Venite a me, voi tutti che siete stanchi e oppressi, e io vi darò ristoro. Prendete il mio giogo sopra di voi e imparate da me, che sono mite e umile di cuore, e troverete ristoro per la vostra vita. Il mio giogo infatti è dolce e il mio peso leggero».
Riflessione biblica
Assaporiamo questo brano del vangelo leggendolo lentamente. E’ una Parola di grande consolazione quella che ci propone oggi la liturgia: Gesù dice la sua gioia al Padre per noi che ci mettiamo umilmente in ascolto della sua Parola e ci manifesta tutto l’amore del Padre che, in sintonia perfetta con il Figlio, attraverso di Lui, ci dona la sua stessa vita.
E’ una Parola di conforto per i discepoli della prima ora, ma anche per noi. Il periodo così incerto e pesante da cui in Italia stiamo faticosamente uscendo può aiutarci a sentirla più vera. Certo, non sono mancati i risvolti positivi di quello che abbiamo vissuto, ma per tanti (troppi) il covid ha provocato ristrettezze, povertà; esperienza di fragilità, di lutto; allontanamento, solitudine; segregazione e umiliazioni, e spesso vera propria violenza domestica... Abbiamo scoperto dei nuovi eroi, ma quanta stanchezza abbiamo letto sui volti delle persone che si sono prodigate per noi! E quanto senso di oppressione davanti alla nostra impotenza. E siamo stanchi anche di tutte queste restrizioni che, anche se sono diminuite e sappiamo che sono utili per preservare la nostra salute e quella degli altri, limitano le nostre libertà. I mezzi di comunicazione ci mettono davanti tanti moti di trasgressione, di insofferenza. Anche noi stanchi e oppressi.

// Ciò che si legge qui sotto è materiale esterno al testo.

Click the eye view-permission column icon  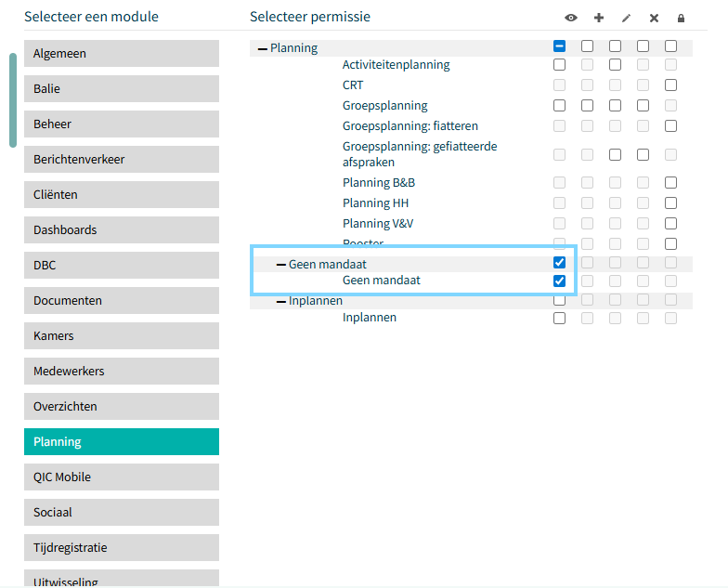(570, 18)
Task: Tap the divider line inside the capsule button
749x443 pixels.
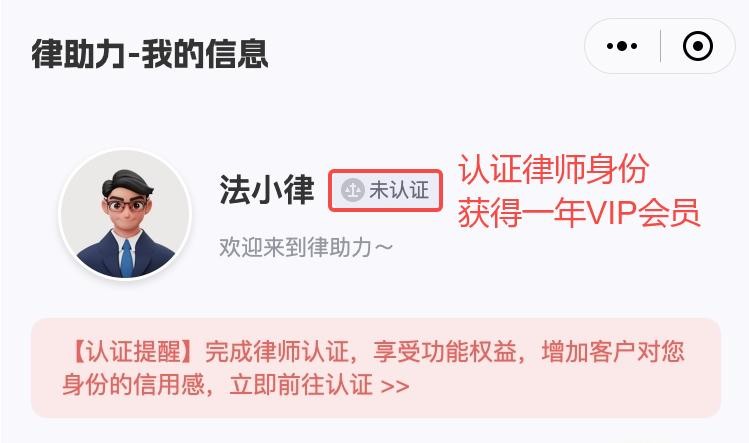Action: click(661, 46)
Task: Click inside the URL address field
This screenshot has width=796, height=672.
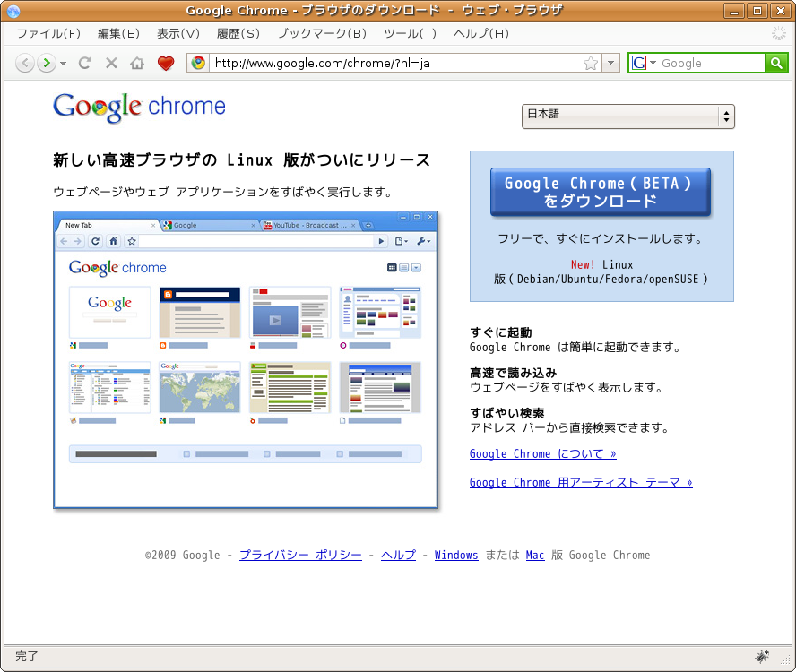Action: coord(394,64)
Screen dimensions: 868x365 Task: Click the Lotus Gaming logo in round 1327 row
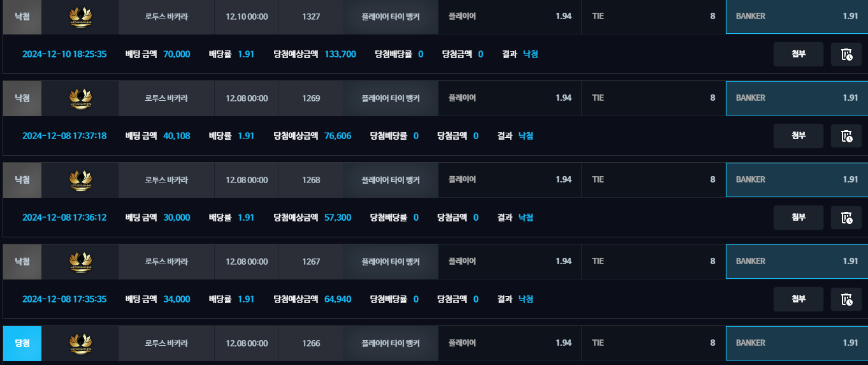coord(80,17)
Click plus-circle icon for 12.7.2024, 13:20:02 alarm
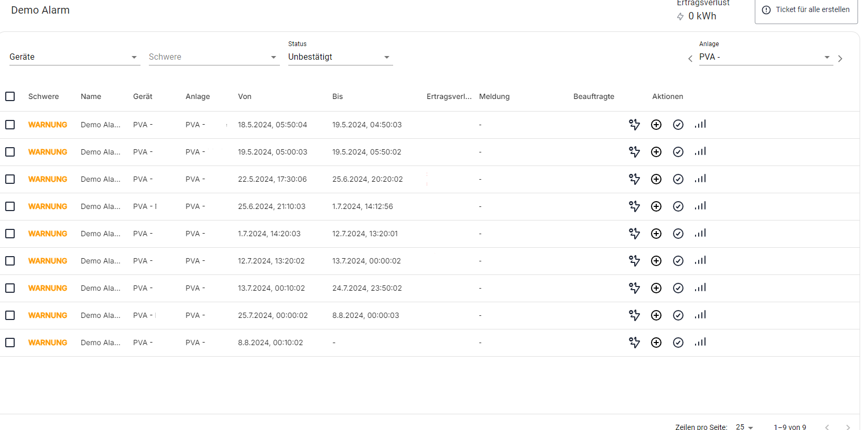Image resolution: width=868 pixels, height=430 pixels. click(656, 261)
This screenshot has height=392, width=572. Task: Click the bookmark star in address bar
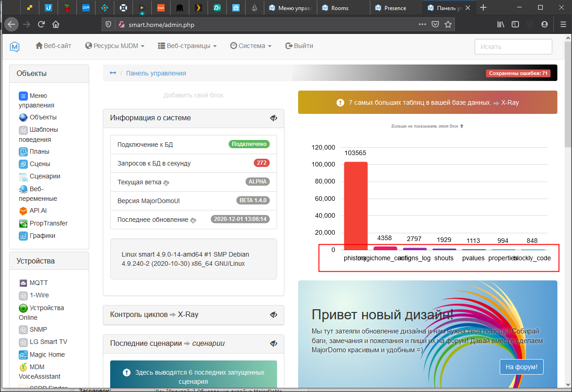[448, 25]
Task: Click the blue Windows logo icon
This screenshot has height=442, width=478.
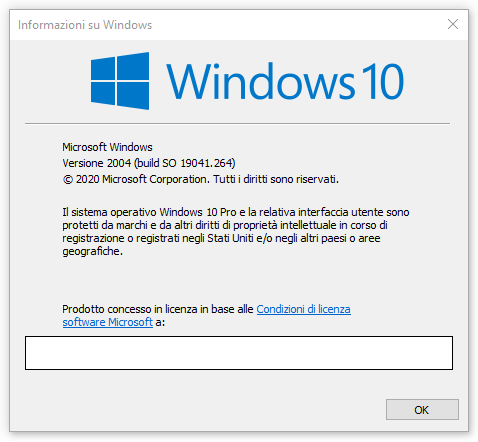Action: (x=120, y=81)
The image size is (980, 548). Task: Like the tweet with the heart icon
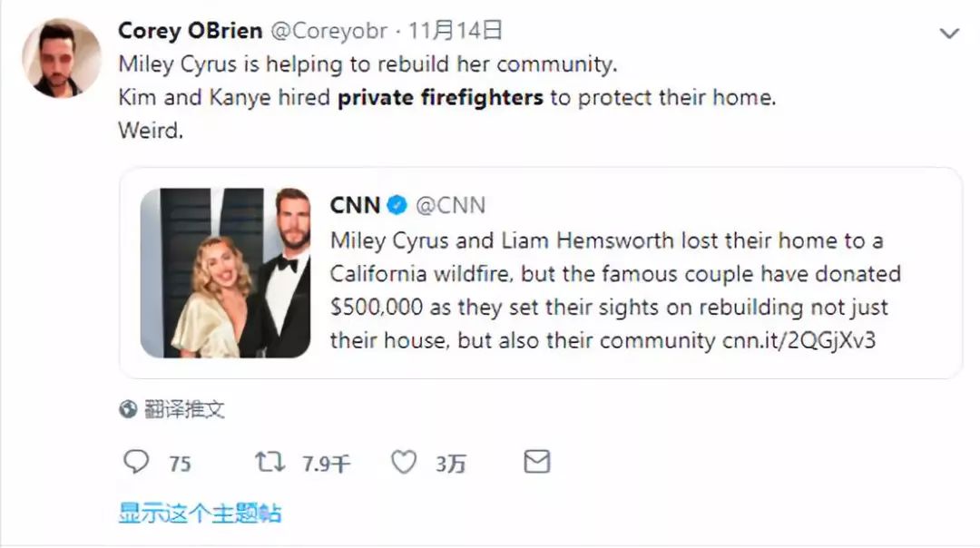point(404,463)
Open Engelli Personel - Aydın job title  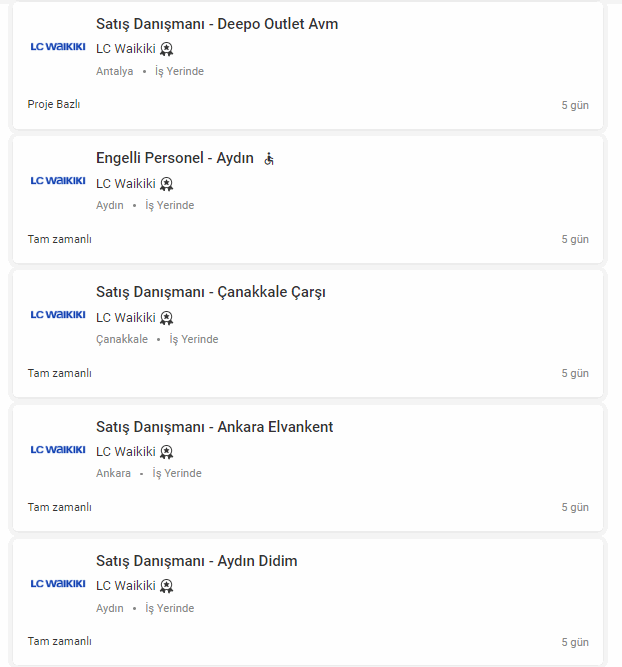[175, 158]

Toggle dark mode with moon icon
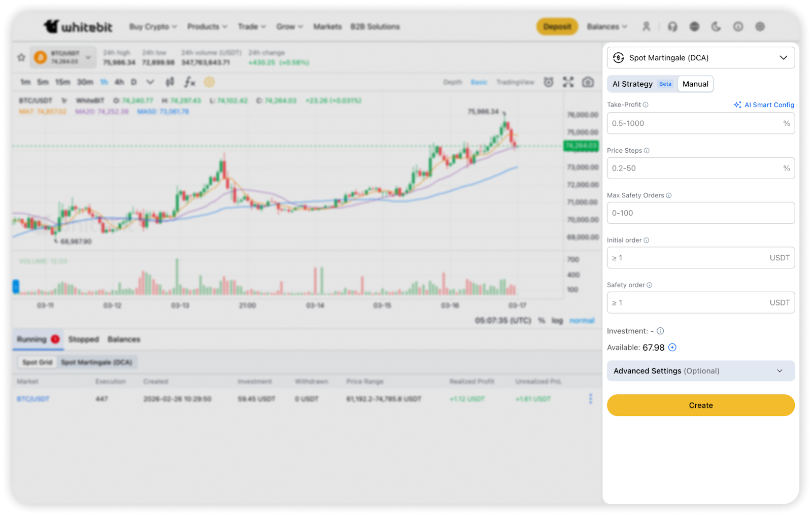(716, 26)
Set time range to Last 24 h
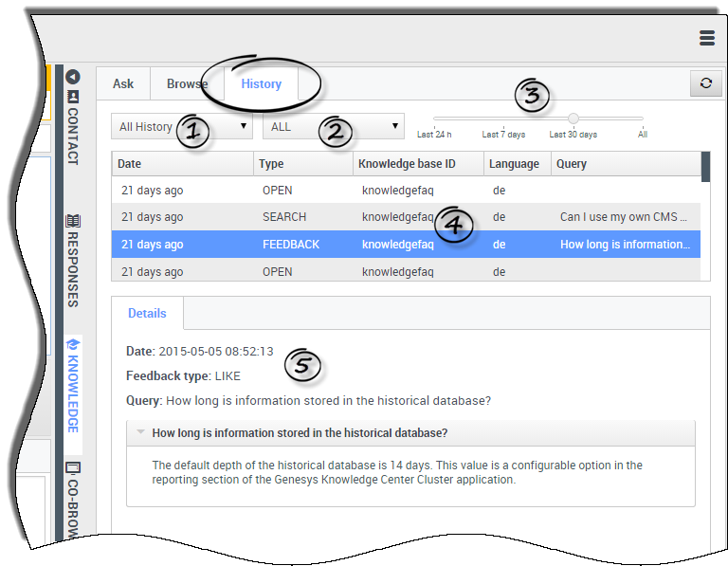 pyautogui.click(x=434, y=134)
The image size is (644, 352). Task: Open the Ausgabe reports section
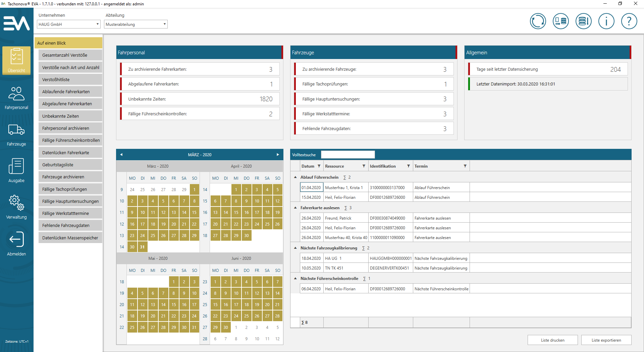pos(16,171)
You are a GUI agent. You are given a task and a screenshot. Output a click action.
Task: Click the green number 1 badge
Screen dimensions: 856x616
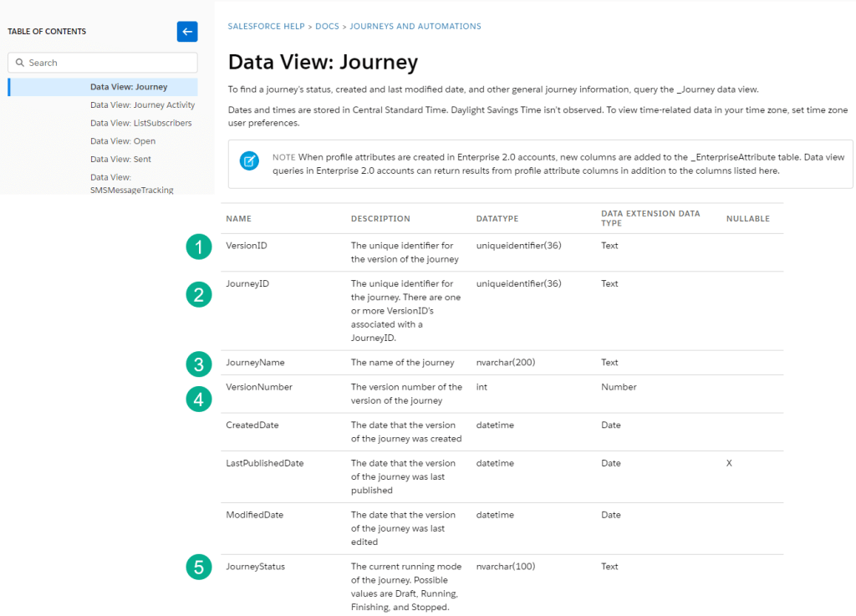pyautogui.click(x=199, y=247)
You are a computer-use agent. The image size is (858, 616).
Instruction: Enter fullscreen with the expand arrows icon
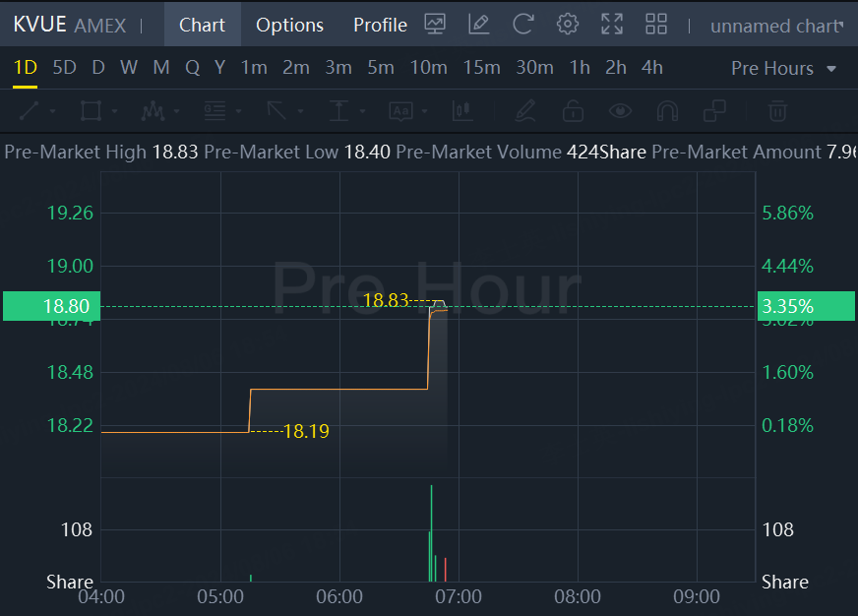[x=612, y=25]
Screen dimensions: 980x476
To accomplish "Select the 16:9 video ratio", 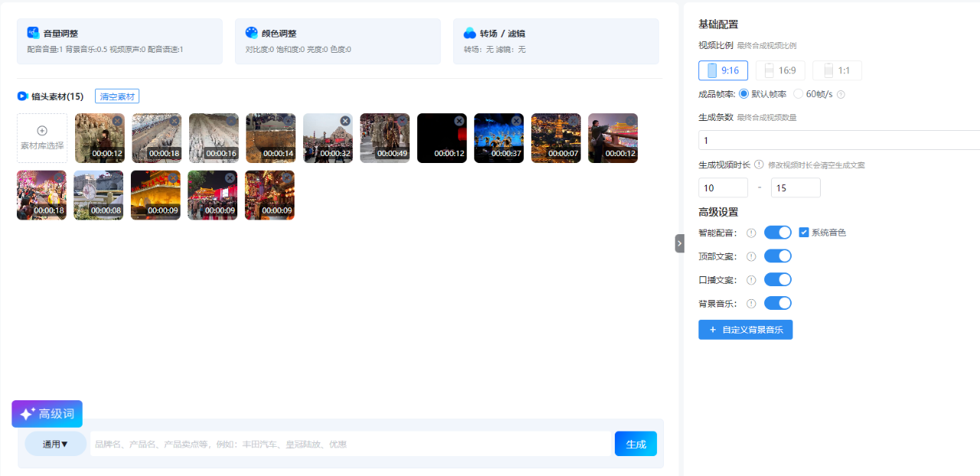I will [779, 70].
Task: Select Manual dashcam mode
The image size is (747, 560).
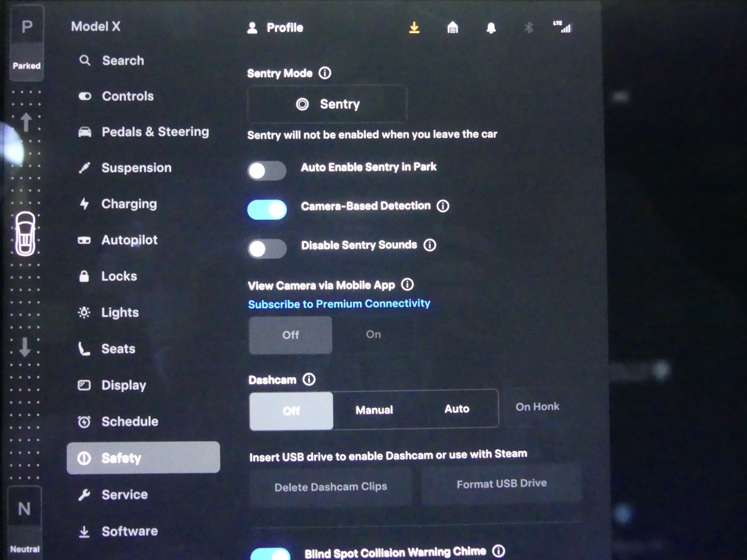Action: pyautogui.click(x=374, y=410)
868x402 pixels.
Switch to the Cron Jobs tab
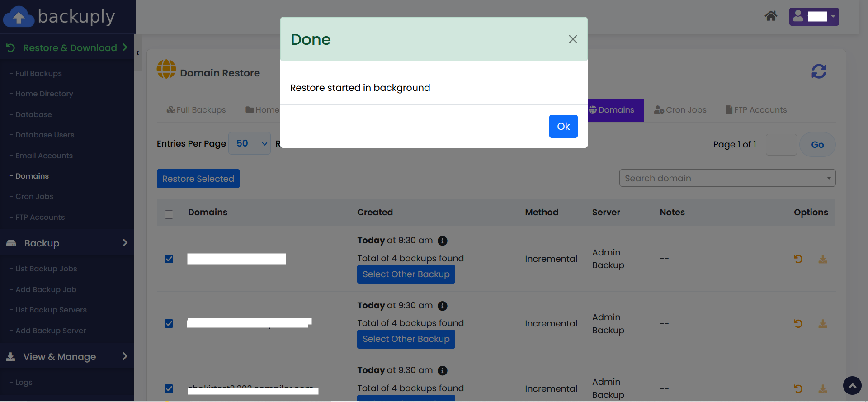[680, 110]
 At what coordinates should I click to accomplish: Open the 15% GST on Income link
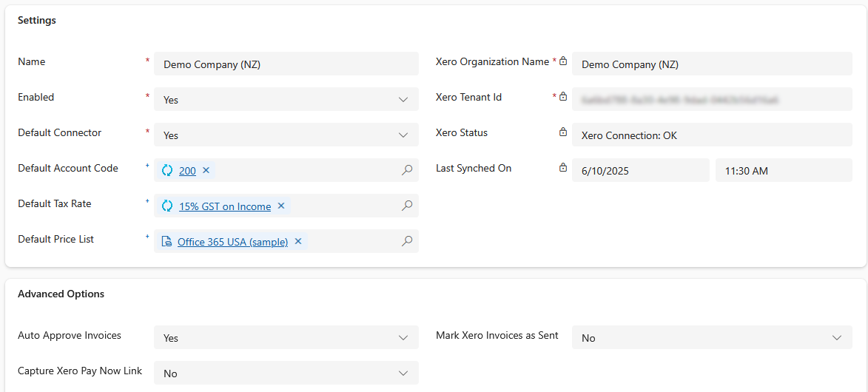(x=225, y=206)
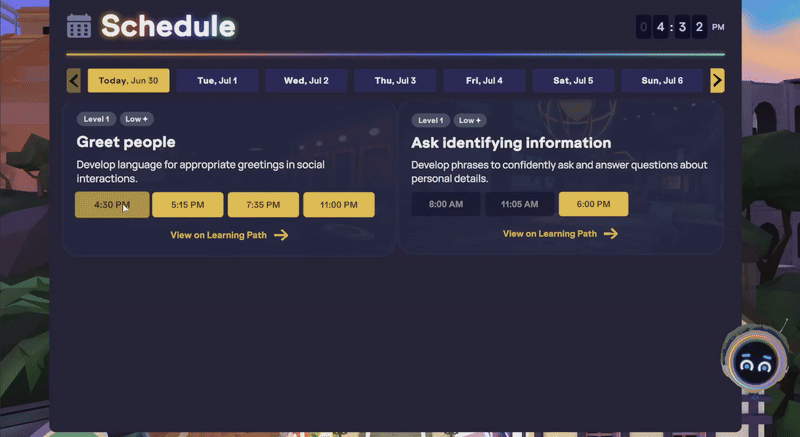Screen dimensions: 800x437
Task: Go to previous dates with left arrow
Action: pos(74,81)
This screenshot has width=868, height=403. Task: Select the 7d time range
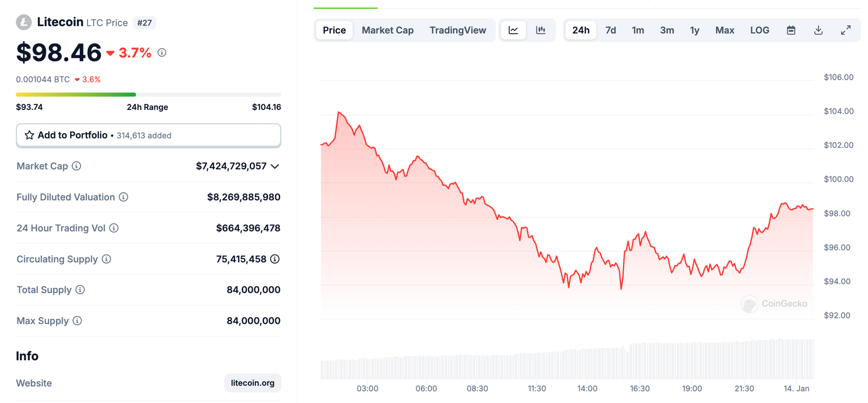[x=611, y=30]
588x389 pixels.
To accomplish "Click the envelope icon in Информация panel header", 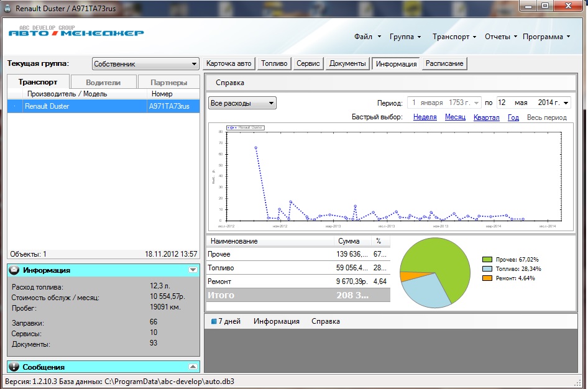I will (14, 270).
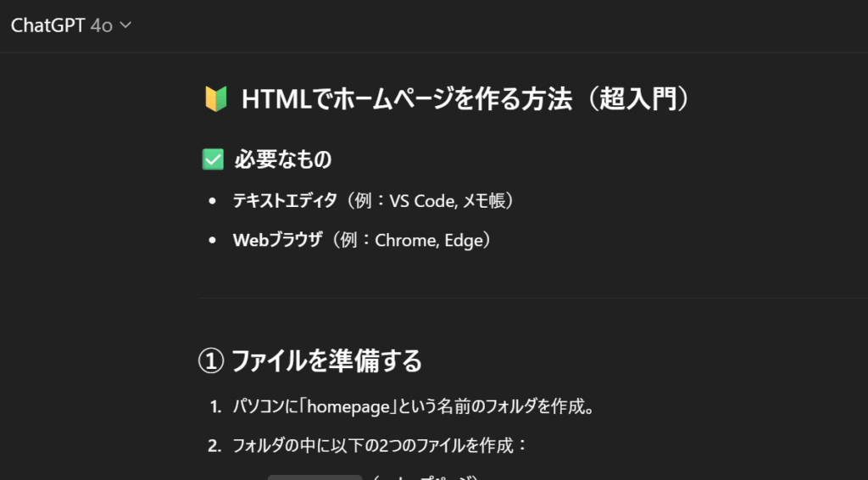Click the bold テキストエディタ bullet text

[x=285, y=201]
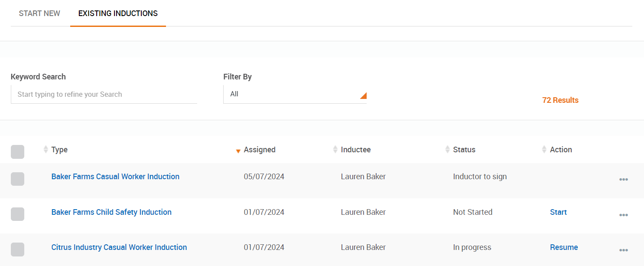Toggle sorting on the Type column

point(46,149)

Al tempo di Gesù la gente, oltre a dover sopportare le difficoltà della vita quotidiana, era doppiamente oppressa, dalle mille prescrizioni in cui si era stata deformata la Legge ebraica e dai decreti del conquistatore romano. La vita era difficile, in più della povertà c’erano le angherie da subire. Nelle sinagoghe e al tempio si respirava intransigenza, rigidità, severità nei giudizi, si viveva in una società che discriminava, separava, escludeva. Gesù non è venuto a liberare il suo popolo da questa duplice oppressione, come tanti avrebbero voluto, ma a incarnare e fare dono a tutti di quella verità che è capace di rendere liberi dentro (Gv 8,32), qualunque sia la situazione che stiamo vivendo. Niente e nessuno può privarcene. “Forse la tribolazione, l'angoscia, la persecuzione, la fame, la nudità, il pericolo, la spada? Ma in tutte queste cose noi siamo più che vincitori grazie a colui che ci ha amati” (Rm 8,35-37).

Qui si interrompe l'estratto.